▶ Task material
= = = =
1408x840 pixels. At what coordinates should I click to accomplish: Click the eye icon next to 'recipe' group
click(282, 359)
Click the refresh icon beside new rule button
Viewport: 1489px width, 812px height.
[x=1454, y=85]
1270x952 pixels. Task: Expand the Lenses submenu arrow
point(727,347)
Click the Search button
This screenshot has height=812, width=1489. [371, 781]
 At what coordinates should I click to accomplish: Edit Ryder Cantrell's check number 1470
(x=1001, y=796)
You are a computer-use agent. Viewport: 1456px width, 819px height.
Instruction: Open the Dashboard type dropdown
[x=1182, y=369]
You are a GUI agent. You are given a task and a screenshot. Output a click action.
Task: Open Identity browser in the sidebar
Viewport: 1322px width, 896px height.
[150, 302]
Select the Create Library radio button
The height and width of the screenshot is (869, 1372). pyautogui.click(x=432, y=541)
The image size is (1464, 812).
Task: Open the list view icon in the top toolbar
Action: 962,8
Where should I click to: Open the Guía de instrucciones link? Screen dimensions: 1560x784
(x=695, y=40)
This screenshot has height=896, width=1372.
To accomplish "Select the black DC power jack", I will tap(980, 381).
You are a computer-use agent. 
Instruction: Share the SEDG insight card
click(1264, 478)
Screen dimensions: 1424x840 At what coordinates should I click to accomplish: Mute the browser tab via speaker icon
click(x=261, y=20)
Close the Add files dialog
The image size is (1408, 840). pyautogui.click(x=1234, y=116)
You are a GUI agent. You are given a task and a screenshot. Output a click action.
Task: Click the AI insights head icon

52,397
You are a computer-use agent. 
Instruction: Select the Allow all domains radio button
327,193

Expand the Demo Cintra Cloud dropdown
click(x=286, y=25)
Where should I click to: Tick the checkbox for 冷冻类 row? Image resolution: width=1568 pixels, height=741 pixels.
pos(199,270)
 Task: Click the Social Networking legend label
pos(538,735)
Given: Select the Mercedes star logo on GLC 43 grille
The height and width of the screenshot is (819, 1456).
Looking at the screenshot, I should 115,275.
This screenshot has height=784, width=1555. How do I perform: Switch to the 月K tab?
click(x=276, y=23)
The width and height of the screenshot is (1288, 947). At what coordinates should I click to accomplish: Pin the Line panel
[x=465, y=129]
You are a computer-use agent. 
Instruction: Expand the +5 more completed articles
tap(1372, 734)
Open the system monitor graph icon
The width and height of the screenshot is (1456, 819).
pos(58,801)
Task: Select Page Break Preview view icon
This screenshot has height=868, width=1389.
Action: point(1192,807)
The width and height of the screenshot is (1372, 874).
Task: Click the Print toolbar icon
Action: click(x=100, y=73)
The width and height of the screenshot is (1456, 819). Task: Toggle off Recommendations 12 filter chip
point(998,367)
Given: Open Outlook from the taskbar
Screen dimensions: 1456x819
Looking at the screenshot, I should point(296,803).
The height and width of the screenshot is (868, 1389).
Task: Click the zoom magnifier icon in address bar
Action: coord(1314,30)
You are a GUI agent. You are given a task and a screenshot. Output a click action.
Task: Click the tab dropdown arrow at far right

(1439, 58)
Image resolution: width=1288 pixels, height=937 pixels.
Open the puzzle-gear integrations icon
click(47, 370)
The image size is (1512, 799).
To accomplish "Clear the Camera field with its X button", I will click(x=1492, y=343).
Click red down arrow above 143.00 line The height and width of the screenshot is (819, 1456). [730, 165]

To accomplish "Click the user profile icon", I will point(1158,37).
= = = =
Reproduce the data above in full, with no line missing.

▶ The answer
1408x840 pixels. At what coordinates should I click to accomplish: Click the eye icon next to 'recipe' group
click(282, 359)
Click the refresh icon beside new rule button
Viewport: 1489px width, 812px height.
[x=1454, y=85]
1270x952 pixels. Task: Expand the Lenses submenu arrow
point(727,347)
Click the Search button
This screenshot has height=812, width=1489. [371, 781]
 At what coordinates should I click to accomplish: Edit Ryder Cantrell's check number 1470
(x=1001, y=796)
You are a computer-use agent. Viewport: 1456px width, 819px height.
Instruction: Open the Dashboard type dropdown
[x=1182, y=369]
You are a GUI agent. You are given a task and a screenshot. Output a click action.
Task: Open Identity browser in the sidebar
Viewport: 1322px width, 896px height.
[150, 302]
Select the Create Library radio button
The height and width of the screenshot is (869, 1372). pyautogui.click(x=432, y=541)
The image size is (1464, 812).
Task: Open the list view icon in the top toolbar
Action: 962,8
Where should I click to: Open the Guía de instrucciones link? Screen dimensions: 1560x784
(x=695, y=40)
This screenshot has height=896, width=1372.
To accomplish "Select the black DC power jack", I will tap(980, 381).
You are a computer-use agent. 
Instruction: Share the SEDG insight card
click(1264, 478)
Screen dimensions: 1424x840 At what coordinates should I click to accomplish: Mute the browser tab via speaker icon
click(x=261, y=20)
Close the Add files dialog
The image size is (1408, 840). pyautogui.click(x=1234, y=116)
You are a GUI agent. You are given a task and a screenshot. Output a click action.
Task: Click the AI insights head icon

52,397
You are a computer-use agent. 
Instruction: Select the Allow all domains radio button
327,193

Expand the Demo Cintra Cloud dropdown
click(x=286, y=25)
Where should I click to: Tick the checkbox for 冷冻类 row? Image resolution: width=1568 pixels, height=741 pixels.
pos(199,270)
 Task: Click the Social Networking legend label
pos(538,735)
Given: Select the Mercedes star logo on GLC 43 grille
The height and width of the screenshot is (819, 1456).
Looking at the screenshot, I should 115,275.
This screenshot has height=784, width=1555. How do I perform: Switch to the 月K tab?
click(x=276, y=23)
The width and height of the screenshot is (1288, 947). At what coordinates should I click to accomplish: Pin the Line panel
[x=465, y=129]
You are a computer-use agent. 
Instruction: Expand the +5 more completed articles
tap(1372, 734)
Open the system monitor graph icon
The width and height of the screenshot is (1456, 819).
pos(58,801)
Task: Select Page Break Preview view icon
This screenshot has height=868, width=1389.
Action: point(1192,807)
The width and height of the screenshot is (1372, 874).
Task: Click the Print toolbar icon
Action: click(x=100, y=73)
The width and height of the screenshot is (1456, 819). Task: Toggle off Recommendations 12 filter chip
point(998,367)
Given: Open Outlook from the taskbar
Screen dimensions: 1456x819
Looking at the screenshot, I should point(296,803).
The height and width of the screenshot is (868, 1389).
Task: Click the zoom magnifier icon in address bar
Action: coord(1314,30)
You are a GUI agent. You are given a task and a screenshot. Output a click action.
Task: Click the tab dropdown arrow at far right

(1439, 58)
Image resolution: width=1288 pixels, height=937 pixels.
Open the puzzle-gear integrations icon
click(47, 370)
The image size is (1512, 799).
To accomplish "Clear the Camera field with its X button", I will click(x=1492, y=343).
Click red down arrow above 143.00 line The height and width of the screenshot is (819, 1456). [730, 165]

To accomplish "Click the user profile icon", I will point(1158,37).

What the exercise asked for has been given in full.